I am indebted to hawk-eyed reporter David Williamson at the Health Services Journal ( behind a pay wall at http://bit.ly/K7dceG ) for spotting a virtually unreported speech in London during the Parliamentary recess to new commissioning bodies who will  be spending the NHS cash from next year.

He told them they “should be looking at what is in… population data that is likely to give rise to a demand for NHS services”.

“What is likely to make the biggest difference, therefore? Actually it’s elderly population, who were not in substantial deprivation”.

He added :“Some of the lowest spending on stroke and cancer services were in areas with high elderly populations such as Fylde and Eastbourne, places where there were quite a lot of older people who weren’t poor”.

What Lansley is proposing – and the Department of Health is helpfully not making his speech available on its website is seismic in NHS terms. Ever since Clement Attlee set up the NHS, its main aim has been to improve the life chances of the poor most of them die long  before affluent and middle classes.

The Royal College of Nursing in the North East and Newcastle MP former Labour minister, Nick Brown, have spotted exactly what it means.

As Glen Turp, regional director of the RCN put it: “It is well-known that in areas of social disadvantage, local populations experience higher incidents of heart disease, cancer, emphysema, diabetes, as well as a range of other diseases caused in part by our industrial history and the work that our communities undertook. Health outcomes are directly linked to poverty and inequality, and to use age as the measure rather than inequality is simply the wrong thing to do. ”

To ram home his point: “The shocking truth is that if you live in Chelsea and Westminster in London, a man can expect to live to 86 years of age. However, in Hendon, in Sunderland, male life expectancy is only 69. That’s a 17 year difference. It’s nothing short of obscene, and frankly that is what the NHS funding formula should be all about.”

For those interested in more details Tom Gorman has tweeted me a map – showing some of the changes – the link is http://goo.gl/dyuGe .

Lansley plans to be even nastier in the way he plans to implement it. He intends to deny the government is doing it by tipping the wink to a quango  – the Advisory Committee on Resource Allocation which recommends how NHS budgets should be split up.

At the Conference, Lansley gave the game away: “The advisory committee will do this, I won’t— the number crunching should get progressively to a greater focus on what the actual determinants of health need” and that “Age is the principal determinant of health need”.

But there is also a cynical political side to this. By withdrawing money from poor areas, he can halt  the trend of living longer among mainly Labour voters, save the pension bill by ensuring that if they die off at 69 or even younger, they will in future not even need to receive a state pension.

But in the sunlight uplands of mainly Tory areas, the cuts that will inevitably come will be blunted or services improved in time for the 2015 election.

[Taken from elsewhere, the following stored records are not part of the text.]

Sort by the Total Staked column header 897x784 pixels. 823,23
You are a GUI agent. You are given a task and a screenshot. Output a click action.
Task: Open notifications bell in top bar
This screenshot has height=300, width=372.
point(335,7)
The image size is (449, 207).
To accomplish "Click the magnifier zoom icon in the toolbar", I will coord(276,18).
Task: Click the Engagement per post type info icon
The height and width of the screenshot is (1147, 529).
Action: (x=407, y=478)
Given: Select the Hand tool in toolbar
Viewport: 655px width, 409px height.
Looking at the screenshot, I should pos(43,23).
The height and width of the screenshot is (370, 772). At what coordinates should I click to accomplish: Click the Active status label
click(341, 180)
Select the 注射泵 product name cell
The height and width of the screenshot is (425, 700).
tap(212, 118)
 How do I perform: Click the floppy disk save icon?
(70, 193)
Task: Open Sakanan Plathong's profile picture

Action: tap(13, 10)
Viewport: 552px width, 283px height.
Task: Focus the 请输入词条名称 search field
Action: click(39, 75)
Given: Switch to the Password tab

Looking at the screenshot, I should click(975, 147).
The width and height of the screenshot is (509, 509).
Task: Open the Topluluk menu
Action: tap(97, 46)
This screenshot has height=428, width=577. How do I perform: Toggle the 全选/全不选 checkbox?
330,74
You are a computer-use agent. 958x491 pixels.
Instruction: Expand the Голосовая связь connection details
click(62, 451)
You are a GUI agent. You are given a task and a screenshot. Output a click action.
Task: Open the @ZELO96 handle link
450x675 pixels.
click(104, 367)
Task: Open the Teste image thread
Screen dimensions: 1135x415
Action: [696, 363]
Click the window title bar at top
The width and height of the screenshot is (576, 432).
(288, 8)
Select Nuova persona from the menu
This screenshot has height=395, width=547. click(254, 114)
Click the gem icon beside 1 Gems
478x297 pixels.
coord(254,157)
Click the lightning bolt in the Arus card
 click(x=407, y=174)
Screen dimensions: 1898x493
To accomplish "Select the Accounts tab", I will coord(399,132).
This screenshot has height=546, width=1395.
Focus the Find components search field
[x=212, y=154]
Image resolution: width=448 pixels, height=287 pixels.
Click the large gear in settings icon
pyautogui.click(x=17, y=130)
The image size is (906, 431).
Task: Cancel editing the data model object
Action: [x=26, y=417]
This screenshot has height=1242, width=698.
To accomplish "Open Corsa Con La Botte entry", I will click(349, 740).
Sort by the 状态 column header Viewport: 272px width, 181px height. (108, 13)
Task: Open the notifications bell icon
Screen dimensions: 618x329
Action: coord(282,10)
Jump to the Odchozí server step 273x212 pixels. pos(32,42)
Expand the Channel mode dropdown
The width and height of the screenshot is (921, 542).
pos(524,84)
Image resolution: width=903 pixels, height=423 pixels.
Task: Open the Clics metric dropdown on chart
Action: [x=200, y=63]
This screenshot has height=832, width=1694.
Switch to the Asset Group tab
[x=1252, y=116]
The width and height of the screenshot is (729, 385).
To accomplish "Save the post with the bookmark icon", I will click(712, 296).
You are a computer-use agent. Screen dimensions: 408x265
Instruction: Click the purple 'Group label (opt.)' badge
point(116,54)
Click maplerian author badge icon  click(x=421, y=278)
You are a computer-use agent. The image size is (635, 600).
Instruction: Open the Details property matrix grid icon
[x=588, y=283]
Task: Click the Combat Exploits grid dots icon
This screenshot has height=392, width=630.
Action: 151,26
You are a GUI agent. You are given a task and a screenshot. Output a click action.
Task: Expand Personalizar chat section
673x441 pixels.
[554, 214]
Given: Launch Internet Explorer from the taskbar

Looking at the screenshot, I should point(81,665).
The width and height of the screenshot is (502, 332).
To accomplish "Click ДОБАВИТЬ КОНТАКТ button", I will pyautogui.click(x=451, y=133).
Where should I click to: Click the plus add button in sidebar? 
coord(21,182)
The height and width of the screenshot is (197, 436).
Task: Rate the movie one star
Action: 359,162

And it won’t cost him an extra penny, all the money will be taken from Labour areas.

The formula is almost a Tory right winger’s wet dream.  Ed Miliband’s supporters dying off as they wait for operations in Labour seats, and the prospect of Tory and Liberal Democrat voters living longer and longer in Chelsea, Bournemouth, Eastbourne and Torquay.

Perhaps Mr Lansley should be told what we think of this. His emails are: lansleya@parliament.uk  and andrew.lansley@doh.gov.uk. If that fails perhaps the faceless people who sit on this quango, the Advisory Committee on Resource Allocation, should be contacted. Interestingly, the Department of Health, has not updated their membership since 2008 and archived the list. Perhaps Mr Lansley doesn’t want us to know.

After all , should Mr Lansley be allowed to get away with literally killing off the opposition.